Cette mise en scène est absolument absurde et délirante. Non seulement parce que cet immense salon de plusieurs centaines de stands, avec ses allées bondées dans le hall de la porte de Versailles le long du boulevard périphérique parisien, n'a absolument rien de naturel. Mais aussi et surtout parce que si les enfants n'ont jamais vu de vaches et de cochons tels que les présentent la bourgeoisie lors du salon, c'est pour la simple et bonne raison que cela ne correspond pas à la réalité.
La mise en avant des "terroirs" et des "traditions" est une parfaite construction idéologique et culturelle pour masquer la réalité de l'agro-industrie capitaliste aujourd'hui en France.
Le salon de l’agriculture a été lancé en 1964, c'est-à-dire justement à l'époque de la deuxième grande vague de prolétarisation et donc d'urbanisation des masses populaires en France. À la faveur du développement de la productivité agricole et des besoins grandissant des centres urbains, une grande partie des masses populaires françaises encore rurales ont quitté les campagnes pour la périphérie des villes.
Le salon de l'agriculture ne célèbre pas la dimension populaire qui a existé dans les campagnes, une dimension paysanne liée au travail de la terre, liée à la reproduction de la vie réelle dans les conditions des campagnes avant la généralisation du capitalisme.
Les "terroirs" et les pseudo-traditions inventées par la bourgeoisie ont été mises en avant pour servir de vitrine à l'agro-industrie capitaliste à l'époque où justement se sont généralisées les fermes usines et l'agriculture intensive dans les campagnes.
C'est le moyen pour la bourgeoisie d'imposer sa vision du monde, sa tentative de soumission de la nature et sa culture de la concurrence permanente.
A l'origine du salon de l'agriculture, il y a le « concours général agricole » qui existe depuis 1860. Le salon s'est construit autour de ce concours qui en est aujourd'hui un moment important. Organisé directement sous le contrôle de l'État français, ce concours vise à sélectionner les meilleurs « produits », notamment des animaux transformés en marchandises, dans une perspective totalement élitiste et dénaturée.

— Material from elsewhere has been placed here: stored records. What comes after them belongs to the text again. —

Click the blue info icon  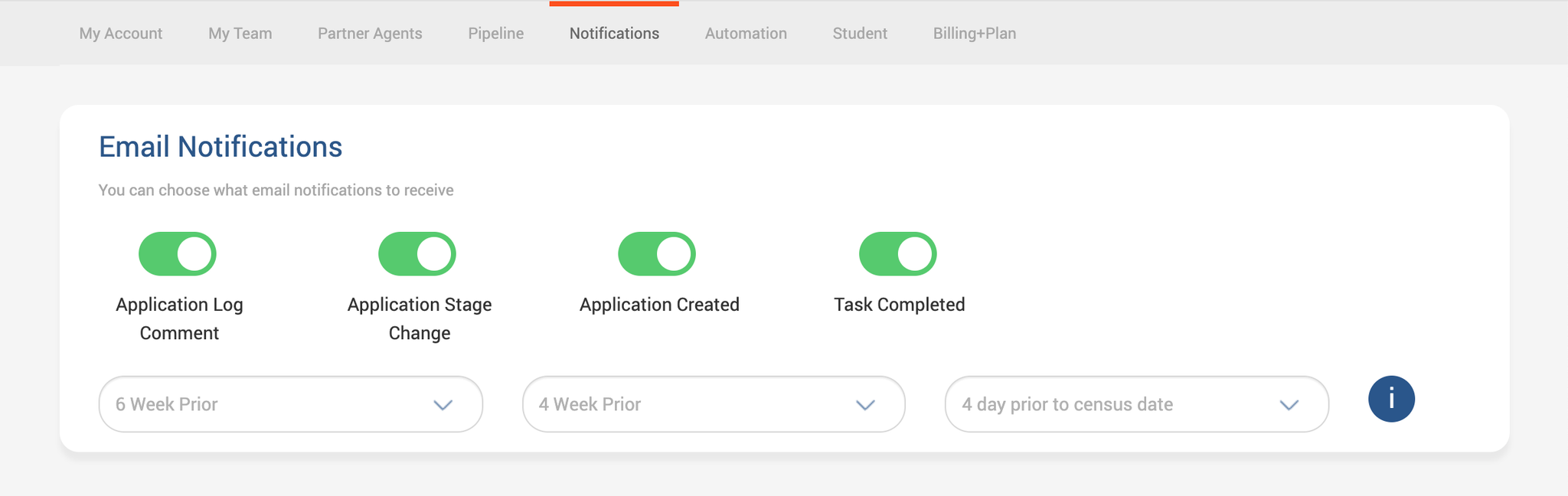[x=1391, y=400]
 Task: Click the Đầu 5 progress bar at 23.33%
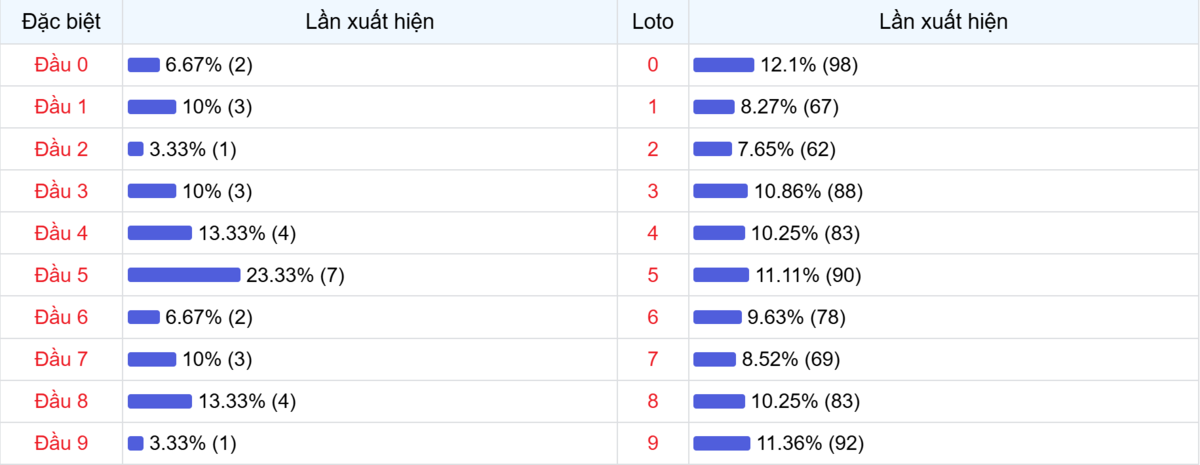[x=184, y=275]
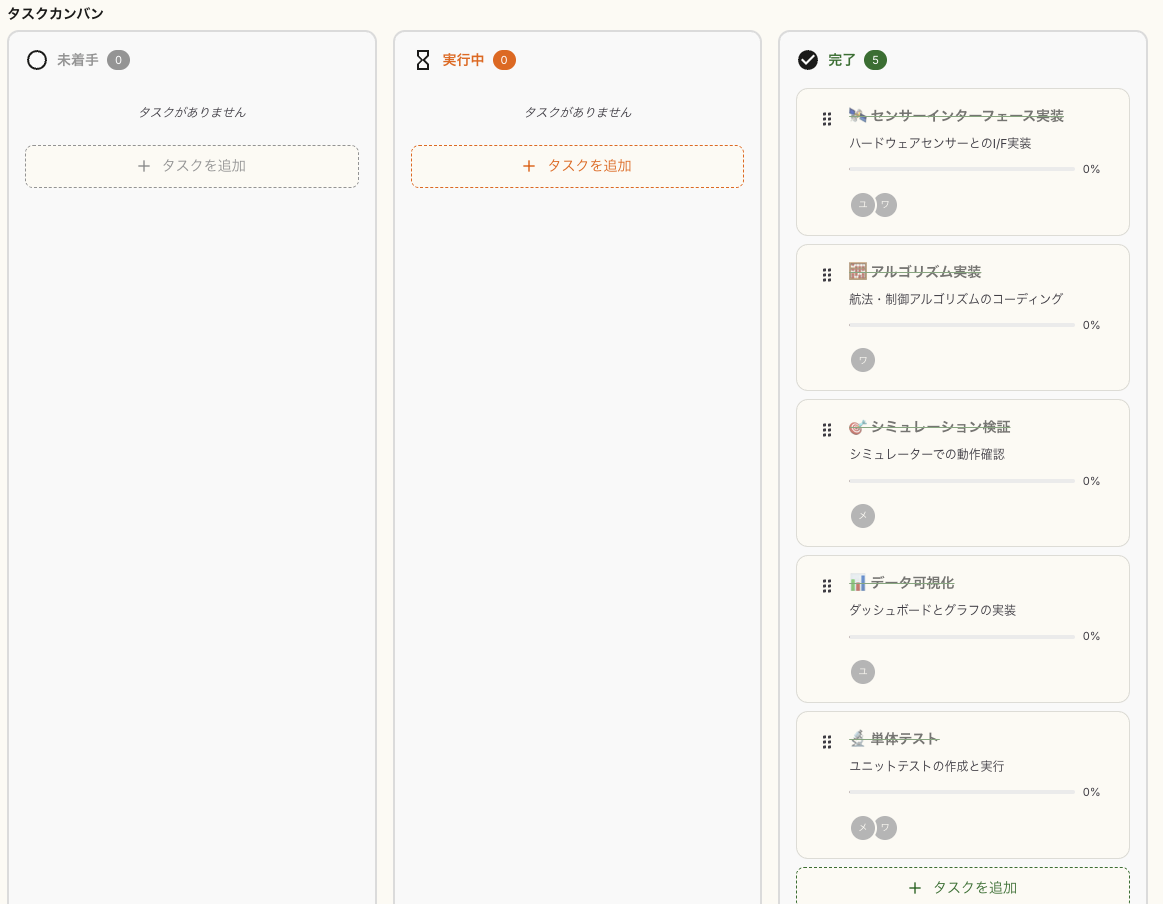
Task: Click drag handle on 単体テスト card
Action: [x=827, y=742]
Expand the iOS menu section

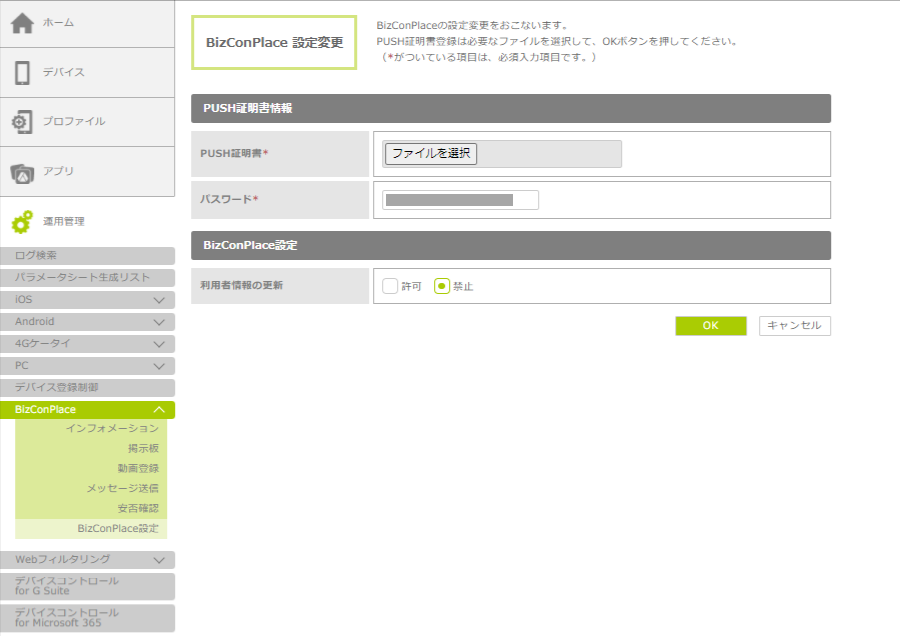158,300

On y met en concurrence des animaux classés en 6 espèces (« bovines », « ovines », « caprines », « porcines », « équines » et « canines ») qui sont totalement transformées et sélectionnées pour correspondre aux standards productifs capitalistes. Les « produits », principalement de l'alcool ou des produits issus de l'exploitation des animaux, sont eux classés en 21 catégories : apéritifs, bières, charcuteries, cidres et poirés, découpes de volailles, eaux de vie, huiles de noix, huîtres, jus de fruits, miels et hydromels, piment d'Espelette, pommeau, produits issus de palmipèdes gras, produits laitiers exports, produits laitiers nationaux, produits oléicoles, rhums et punchs, truites fumées, vanille, vins de liqueur et volailles abattue.
Cet esprit des foires et des concours agricoles est un phénomène pour le coup historiquement très urbain et typiquement bourgeois. Les foires et les concours sont un besoin commercial et culturel pour la bourgeoisie des « bourgs », puis des villes, qui ont eu besoin de comparer et d'éliminer pour fabriquer une élite, satisfaire et justifier son existence. Les vaches en large surpoids présentées avec les pis le plus remplis possible – ce qui constitue une véritable torture – sont un des pires symboles de cette bataille bourgeoise contre la nature.
L'arrière-plan moderne de cela, c'est l'agro-industrie capitaliste qui ravage la biosphère, des océans à l’atmosphère en passant par les forêts. Les agriculteurs ne sont aujourd'hui qu'une petite partie de la production de nourriture, ils ne sont qu'un des maillons de la chaîne agro-industrielle capitaliste.
Les « terroirs » et les « appellations contrôlées » servent à masquer les grandes fermes usines dirigées par des agriculteurs capitalistes individuels, des abattoirs de plus en plus importants, des exploitations céréalières immenses et des exploitations maraichères exploitant des dizaines d'ouvriers et d'ouvrières agricoles, voir plusieurs centaines pendants les saisons.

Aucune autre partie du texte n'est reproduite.